INDIANAPOLIS, Ind. (JULY 12, 2016) -- In the era of Uber and Lyft, Indianapolis taxi companies are slowly fading into history. A new city-county proposal aims to help bring them into the 21st century.
Taxi cab drivers we and city-county councilor Vop Osili spoke to say the tight city regulations for taxi cabs have hampered their ability to catch up with the on-demand ride services.
Abdelkrim Hachoumi has driven for Indy First Choice Cab Service for seven years. When FOX59 met him on a Tuesday afternoon, he had only made 20 dollars since he started at 6 a.m.
“And from Monday until now, I make no more than 50 dollars,” says Hachoumi. “How am I going to survive?”
Hachoumi says out of all his friends, he’s one of the few taxi drivers that stuck with the business, hoping things would turn around.
“A lot of people quit from this job and go to warehouse or do another job because you know, it’s no more money,” says Hachoumi.
City-county Councilor Vop Osili says several taxi cab companies have folded in recent years.
He believes that’s because, per state law, the city can’t regulate transportation network companies like Uber and Lyft. But they can, and do regulate taxis.

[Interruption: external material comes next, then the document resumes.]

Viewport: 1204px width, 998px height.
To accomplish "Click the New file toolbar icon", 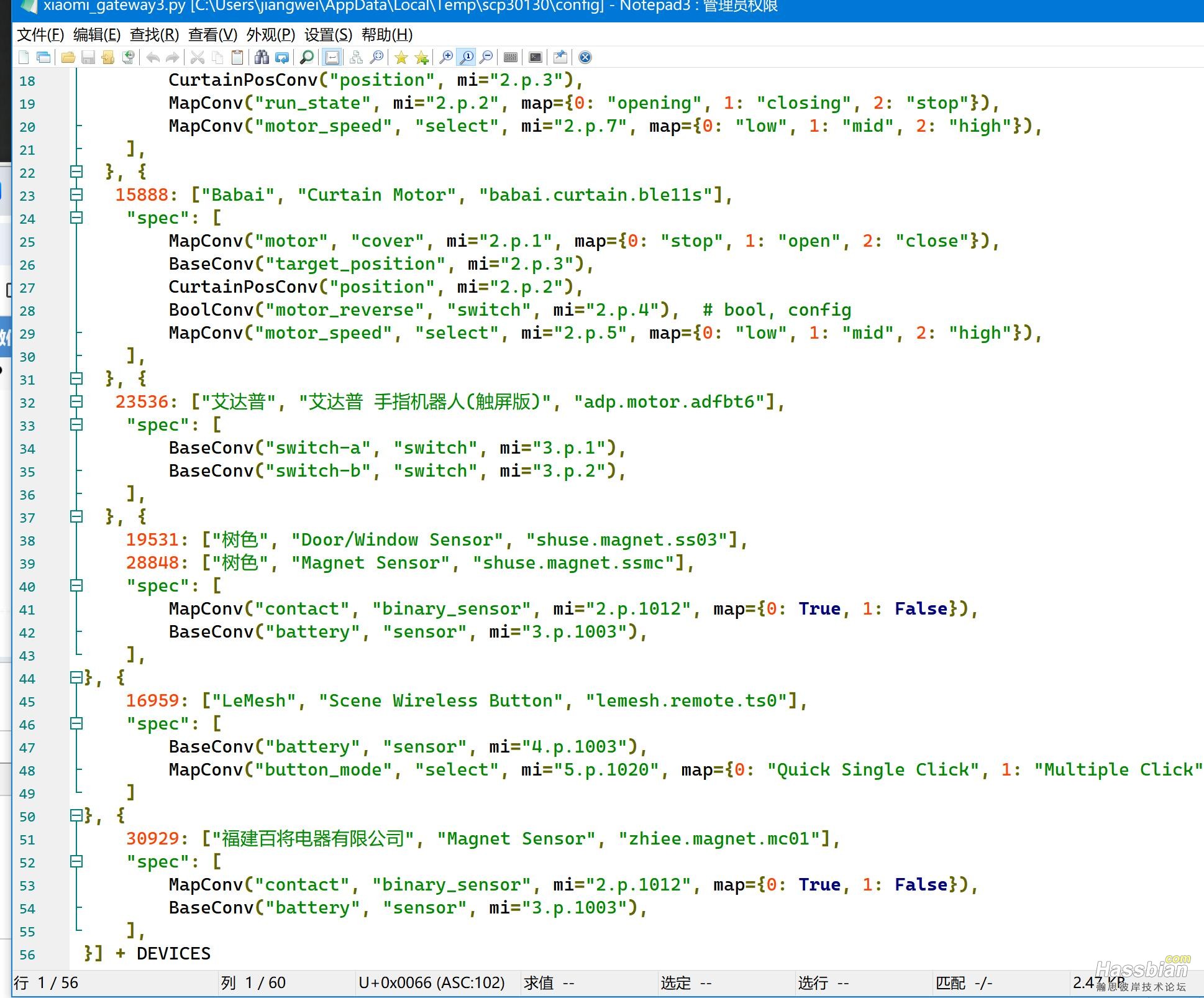I will [x=24, y=58].
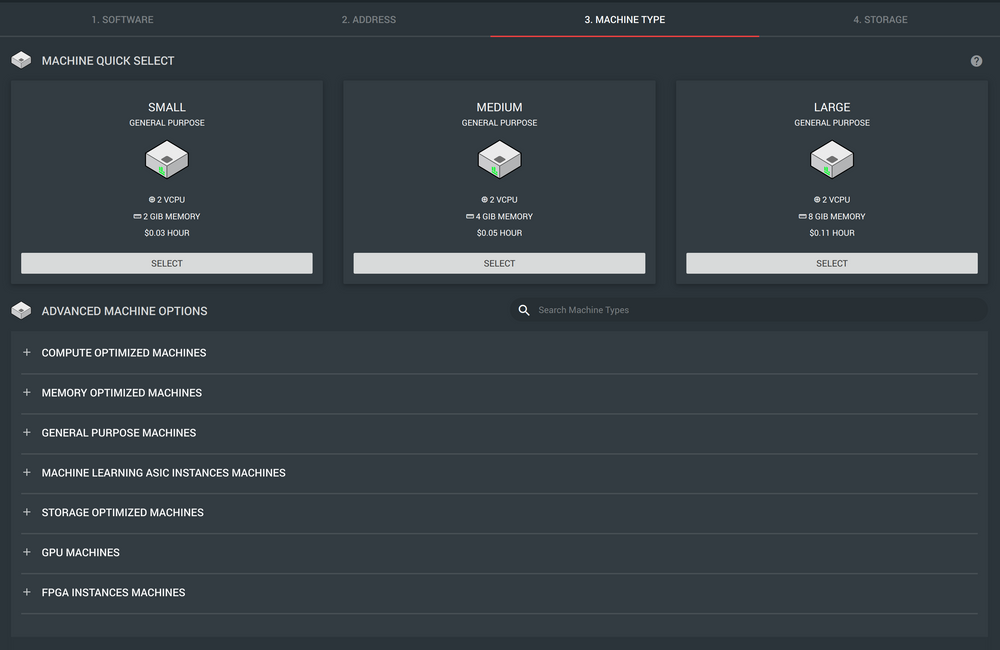Screen dimensions: 1000x650
Task: Switch to the 2. Address tab
Action: click(x=368, y=20)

“If you’re busy thinking about, ‘I’ve gotta pay this fee because I have an inspection coming up,” you may not be thinking, how do I make this taxi or this taxicab company super cool?’” says Osili.
Osili’s proposal would change some of the antiquated regulations written decades ago.
Right now, his recommendations include dropping the requirements for two-way radios and paper receipts.
“We are in the age of cellphones and ability to provide instant digital information,” says Osili when asked why those two requirements need to go.
Cabs also wouldn’t have to have Marion County license plates or lights on top to indicate whether a cab is in service.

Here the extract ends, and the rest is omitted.